Write-Ahead Log (WAL)¶

The WAL ensures ACID durability and enables snapshot isolation.

Overview¶

All changes are written to the WAL before being applied to the main database file.

Benefits: - Durability: Committed data survives crashes - Performance: Sequential writes are fast - Concurrency: Readers see stable snapshots - Recovery: Fast replay on startup

WAL Architecture¶

File Format¶

WAL File: [32-byte WAL header][Frame1][Frame2]...[FrameN]

Frame:
  [Type: 1 byte]
  [PageId: 4 bytes]
  [Payload: fixed size for frame type]
  [Trailer: 8 bytes, reserved]

Frame Types: - 0 (PAGE): Modified page data - 1 (COMMIT): Transaction commit marker - 2 (CHECKPOINT): Checkpoint completion - 3 (PAGE_DELTA): Delta-encoded page update

Logical Sequence Number (LSN)¶

Monotonically increasing ID for each frame: - Used for ordering during recovery - Captured by readers for snapshot isolation - Stored as atomic 64-bit value

Write Path¶

Transaction Flow¶

1. BEGIN
   └─ Acquire write lock

2. INSERT/UPDATE/DELETE
   └─ Modify pages in cache or runtime state
   └─ Buffer full-page or delta WAL frames

3. COMMIT
   └─ Write buffered frames and COMMIT frame to WAL
   └─ Sync WAL according to WalSyncMode
   └─ Release write lock
   └─ Return success

4. (Later) CHECKPOINT
   └─ Copy committed pages to main DB
   └─ Append CHECKPOINT frame
   └─ Truncate WAL if safe

Page Modification¶

When a page is modified:

Apply changes to the cached page or higher-level runtime state
Buffer either a full-page frame or a page-delta frame
On commit, write the buffered frames and commit marker to the WAL
Sync according to the configured WalSyncMode

Commit Durability¶

FULL Mode (Default):

write(WAL frames)
fsync(WAL file)
return success

Guarantees data is on disk before commit returns.

NORMAL Mode:

write(WAL frames)
sync WAL data
return success

Reduced sync overhead compared with full metadata sync.
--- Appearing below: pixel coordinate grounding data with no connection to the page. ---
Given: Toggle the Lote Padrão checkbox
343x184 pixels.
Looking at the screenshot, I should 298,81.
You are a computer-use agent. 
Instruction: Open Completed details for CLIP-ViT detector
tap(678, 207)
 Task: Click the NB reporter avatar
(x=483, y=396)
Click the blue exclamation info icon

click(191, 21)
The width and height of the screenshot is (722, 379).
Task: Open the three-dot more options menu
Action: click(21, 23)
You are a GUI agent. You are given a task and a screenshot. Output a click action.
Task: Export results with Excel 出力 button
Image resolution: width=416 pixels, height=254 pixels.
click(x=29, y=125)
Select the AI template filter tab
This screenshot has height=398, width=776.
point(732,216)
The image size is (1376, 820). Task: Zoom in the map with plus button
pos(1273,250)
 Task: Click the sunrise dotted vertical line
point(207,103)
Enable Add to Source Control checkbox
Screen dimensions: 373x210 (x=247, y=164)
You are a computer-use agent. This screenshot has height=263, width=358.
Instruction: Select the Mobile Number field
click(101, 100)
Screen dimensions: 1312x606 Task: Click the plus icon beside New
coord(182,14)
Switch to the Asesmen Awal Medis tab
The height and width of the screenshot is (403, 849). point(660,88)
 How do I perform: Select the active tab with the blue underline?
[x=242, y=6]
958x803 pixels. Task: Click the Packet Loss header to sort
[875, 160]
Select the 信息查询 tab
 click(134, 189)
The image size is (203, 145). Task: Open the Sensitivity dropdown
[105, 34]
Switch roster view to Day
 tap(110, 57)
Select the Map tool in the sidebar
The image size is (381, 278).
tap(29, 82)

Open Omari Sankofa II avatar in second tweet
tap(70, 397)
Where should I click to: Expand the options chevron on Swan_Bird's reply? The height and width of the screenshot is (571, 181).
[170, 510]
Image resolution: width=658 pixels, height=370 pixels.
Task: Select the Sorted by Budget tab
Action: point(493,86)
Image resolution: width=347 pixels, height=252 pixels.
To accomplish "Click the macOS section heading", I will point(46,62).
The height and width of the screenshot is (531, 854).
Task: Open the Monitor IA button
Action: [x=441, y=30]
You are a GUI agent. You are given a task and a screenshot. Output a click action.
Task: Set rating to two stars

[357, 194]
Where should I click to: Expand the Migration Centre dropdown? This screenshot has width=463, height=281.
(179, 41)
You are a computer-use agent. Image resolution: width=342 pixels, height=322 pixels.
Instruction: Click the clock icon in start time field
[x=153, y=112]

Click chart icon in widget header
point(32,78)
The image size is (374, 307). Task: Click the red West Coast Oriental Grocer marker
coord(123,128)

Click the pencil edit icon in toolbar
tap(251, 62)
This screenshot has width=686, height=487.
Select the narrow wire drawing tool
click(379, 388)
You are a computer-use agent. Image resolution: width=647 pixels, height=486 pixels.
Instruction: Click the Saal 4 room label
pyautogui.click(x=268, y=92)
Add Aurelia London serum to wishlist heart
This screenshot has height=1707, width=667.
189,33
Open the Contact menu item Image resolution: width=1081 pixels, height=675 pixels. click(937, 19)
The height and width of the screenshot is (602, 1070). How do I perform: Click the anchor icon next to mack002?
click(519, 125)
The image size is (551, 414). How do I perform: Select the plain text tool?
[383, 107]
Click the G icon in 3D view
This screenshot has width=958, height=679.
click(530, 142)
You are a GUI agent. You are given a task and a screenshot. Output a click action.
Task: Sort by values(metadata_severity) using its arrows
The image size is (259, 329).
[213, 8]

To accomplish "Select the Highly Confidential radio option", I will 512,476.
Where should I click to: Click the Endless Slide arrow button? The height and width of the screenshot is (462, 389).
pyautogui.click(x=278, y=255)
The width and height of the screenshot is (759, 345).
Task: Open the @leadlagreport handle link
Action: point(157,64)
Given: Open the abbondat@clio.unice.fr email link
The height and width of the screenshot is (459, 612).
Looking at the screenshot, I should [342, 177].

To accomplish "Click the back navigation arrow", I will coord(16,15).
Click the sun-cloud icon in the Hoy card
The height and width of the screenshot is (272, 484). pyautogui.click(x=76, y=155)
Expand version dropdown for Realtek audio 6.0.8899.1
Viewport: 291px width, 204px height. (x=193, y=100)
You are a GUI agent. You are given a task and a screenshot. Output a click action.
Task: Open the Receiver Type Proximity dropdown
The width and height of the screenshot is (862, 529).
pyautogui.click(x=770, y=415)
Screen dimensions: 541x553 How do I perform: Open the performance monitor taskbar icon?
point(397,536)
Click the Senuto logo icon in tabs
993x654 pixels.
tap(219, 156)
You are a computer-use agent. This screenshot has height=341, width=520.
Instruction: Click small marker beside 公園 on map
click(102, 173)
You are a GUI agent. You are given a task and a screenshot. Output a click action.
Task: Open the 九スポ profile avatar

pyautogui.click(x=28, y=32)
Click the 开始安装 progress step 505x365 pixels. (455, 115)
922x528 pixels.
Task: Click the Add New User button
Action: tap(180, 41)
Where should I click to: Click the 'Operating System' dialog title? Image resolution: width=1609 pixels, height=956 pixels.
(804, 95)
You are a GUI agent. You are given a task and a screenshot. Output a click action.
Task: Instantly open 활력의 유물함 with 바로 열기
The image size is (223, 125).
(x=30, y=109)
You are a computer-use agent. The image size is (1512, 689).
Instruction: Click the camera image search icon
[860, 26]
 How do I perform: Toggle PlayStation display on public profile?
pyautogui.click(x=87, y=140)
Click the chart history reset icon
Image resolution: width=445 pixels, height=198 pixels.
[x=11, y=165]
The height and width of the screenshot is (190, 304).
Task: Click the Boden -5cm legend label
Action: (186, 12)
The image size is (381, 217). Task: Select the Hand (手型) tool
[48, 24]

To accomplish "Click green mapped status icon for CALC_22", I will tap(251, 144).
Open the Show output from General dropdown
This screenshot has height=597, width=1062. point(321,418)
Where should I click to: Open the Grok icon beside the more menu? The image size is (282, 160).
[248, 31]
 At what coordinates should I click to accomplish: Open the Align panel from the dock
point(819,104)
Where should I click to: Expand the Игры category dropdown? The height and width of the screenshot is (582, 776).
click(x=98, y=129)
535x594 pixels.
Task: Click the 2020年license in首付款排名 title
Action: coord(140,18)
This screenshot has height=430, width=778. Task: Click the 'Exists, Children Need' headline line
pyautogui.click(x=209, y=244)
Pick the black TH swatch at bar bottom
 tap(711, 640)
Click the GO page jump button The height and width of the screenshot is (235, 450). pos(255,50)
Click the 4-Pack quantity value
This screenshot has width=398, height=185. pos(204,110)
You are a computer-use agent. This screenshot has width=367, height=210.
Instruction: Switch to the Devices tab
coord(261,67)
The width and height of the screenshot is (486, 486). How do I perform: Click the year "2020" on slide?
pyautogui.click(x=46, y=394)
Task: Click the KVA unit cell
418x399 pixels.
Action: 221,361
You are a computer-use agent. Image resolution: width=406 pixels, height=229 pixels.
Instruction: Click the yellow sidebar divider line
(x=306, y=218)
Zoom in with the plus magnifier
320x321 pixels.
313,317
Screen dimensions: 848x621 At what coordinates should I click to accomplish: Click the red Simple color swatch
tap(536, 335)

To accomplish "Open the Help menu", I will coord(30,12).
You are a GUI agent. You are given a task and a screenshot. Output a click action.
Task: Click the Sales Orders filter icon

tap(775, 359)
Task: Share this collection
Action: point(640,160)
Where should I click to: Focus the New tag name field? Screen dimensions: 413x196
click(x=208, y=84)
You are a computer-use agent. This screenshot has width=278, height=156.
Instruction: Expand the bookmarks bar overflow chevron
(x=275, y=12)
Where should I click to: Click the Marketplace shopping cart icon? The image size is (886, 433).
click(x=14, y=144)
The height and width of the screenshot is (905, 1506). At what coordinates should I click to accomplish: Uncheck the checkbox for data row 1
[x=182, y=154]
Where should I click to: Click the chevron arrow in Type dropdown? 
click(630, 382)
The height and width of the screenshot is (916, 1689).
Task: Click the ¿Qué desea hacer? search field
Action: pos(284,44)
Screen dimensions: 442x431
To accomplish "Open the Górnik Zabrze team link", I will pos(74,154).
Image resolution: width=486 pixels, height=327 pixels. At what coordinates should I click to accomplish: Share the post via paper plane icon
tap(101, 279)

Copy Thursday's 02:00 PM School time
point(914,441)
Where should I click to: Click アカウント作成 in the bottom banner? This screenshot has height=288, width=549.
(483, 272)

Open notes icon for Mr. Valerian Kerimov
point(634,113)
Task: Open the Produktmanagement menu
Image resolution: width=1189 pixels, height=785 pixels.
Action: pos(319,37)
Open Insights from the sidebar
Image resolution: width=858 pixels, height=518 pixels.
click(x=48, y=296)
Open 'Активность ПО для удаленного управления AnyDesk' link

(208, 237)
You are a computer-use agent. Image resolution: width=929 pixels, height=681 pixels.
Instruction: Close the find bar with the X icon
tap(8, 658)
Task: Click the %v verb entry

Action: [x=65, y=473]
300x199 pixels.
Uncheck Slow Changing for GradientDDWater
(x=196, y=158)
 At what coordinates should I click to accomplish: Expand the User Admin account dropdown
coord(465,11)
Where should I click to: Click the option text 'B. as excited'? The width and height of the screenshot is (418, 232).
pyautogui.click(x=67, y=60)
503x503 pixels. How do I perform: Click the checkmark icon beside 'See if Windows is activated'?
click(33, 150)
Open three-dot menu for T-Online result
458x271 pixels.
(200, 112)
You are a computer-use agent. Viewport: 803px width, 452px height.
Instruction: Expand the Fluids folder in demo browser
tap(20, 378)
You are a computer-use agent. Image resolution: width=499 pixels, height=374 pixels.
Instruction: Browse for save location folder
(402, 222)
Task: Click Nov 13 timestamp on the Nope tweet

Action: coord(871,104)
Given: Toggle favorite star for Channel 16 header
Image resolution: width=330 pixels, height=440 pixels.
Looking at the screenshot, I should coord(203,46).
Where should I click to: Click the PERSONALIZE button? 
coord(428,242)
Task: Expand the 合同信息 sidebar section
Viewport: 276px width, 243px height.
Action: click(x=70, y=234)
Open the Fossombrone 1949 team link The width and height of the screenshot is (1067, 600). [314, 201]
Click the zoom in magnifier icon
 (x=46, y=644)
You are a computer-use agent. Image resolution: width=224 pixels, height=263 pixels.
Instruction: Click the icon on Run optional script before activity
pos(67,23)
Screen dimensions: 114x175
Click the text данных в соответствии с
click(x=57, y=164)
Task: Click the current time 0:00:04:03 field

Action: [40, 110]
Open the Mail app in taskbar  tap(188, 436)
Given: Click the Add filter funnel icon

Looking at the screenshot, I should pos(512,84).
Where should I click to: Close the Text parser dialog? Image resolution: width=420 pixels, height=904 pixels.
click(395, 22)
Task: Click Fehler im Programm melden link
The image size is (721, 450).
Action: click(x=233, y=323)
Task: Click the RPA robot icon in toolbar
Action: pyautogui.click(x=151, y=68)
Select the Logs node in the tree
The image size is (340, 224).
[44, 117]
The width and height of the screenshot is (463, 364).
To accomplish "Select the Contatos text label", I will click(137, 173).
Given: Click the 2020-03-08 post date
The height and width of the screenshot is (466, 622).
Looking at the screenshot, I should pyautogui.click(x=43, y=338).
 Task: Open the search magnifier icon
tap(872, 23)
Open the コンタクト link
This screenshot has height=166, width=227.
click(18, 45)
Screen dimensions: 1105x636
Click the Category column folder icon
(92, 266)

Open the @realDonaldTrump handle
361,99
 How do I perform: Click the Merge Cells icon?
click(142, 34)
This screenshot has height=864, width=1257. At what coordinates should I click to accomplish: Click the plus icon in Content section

This still performs a per-commit data sync and is not the same latency contract as SQLite synchronous=NORMAL in WAL mode.

ASYNC_COMMIT Mode:

write(WAL frames)
return success
background flusher fsyncs on the configured interval

Higher throughput for embedded workloads that can tolerate losing the latest acknowledged commits inside the configured interval after an OS crash or power loss. Use Db::sync() as an explicit durability barrier.

DEFERRED Mode (Bulk Load):

write(WAL frames)  // Batch many frames
fsync(WAL file)    // Periodically

Faster for bulk operations, risk of losing last batch.

Cross-Process Coordination¶

For local on-disk databases, DecentDB can coordinate WAL ownership across native OS processes through a rebuildable <database>.coord sidecar. The sidecar is not authoritative data; it records database identity, WAL/checkpoint generations, lock-owner metadata, and a fixed reader-slot table that can be rebuilt from the database header and WAL.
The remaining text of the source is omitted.